Please find all lines in the data that hold the string "size" and copy them.

§ **Input data**:
★ ★ ★ ★ ★ ★ ★

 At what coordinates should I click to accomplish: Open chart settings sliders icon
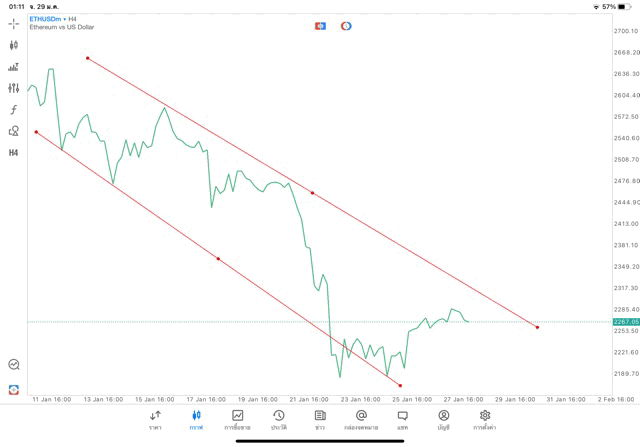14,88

★ ★ ★ ★ ★ ★ ★

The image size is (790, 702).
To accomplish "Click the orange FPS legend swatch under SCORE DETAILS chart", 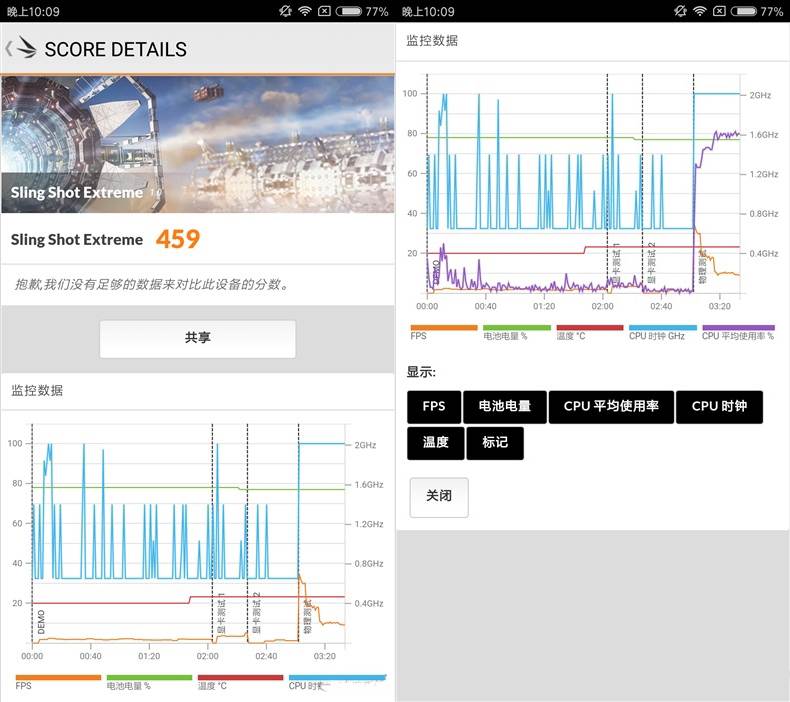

★ ★ ★ ★ ★ ★ ★

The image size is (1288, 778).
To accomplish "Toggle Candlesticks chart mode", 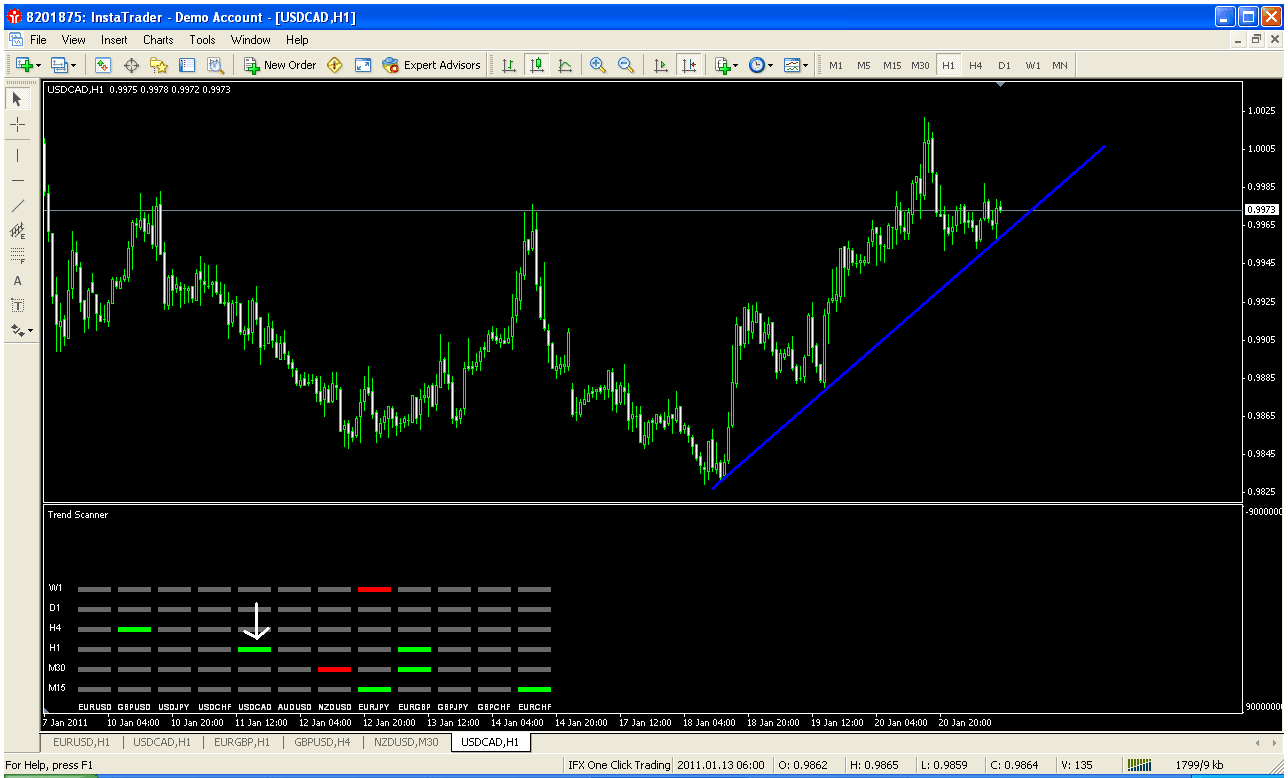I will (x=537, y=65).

★ ★ ★ ★ ★ ★ ★

§ **Task answer**:
The image size is (790, 702).
The image size is (1288, 778).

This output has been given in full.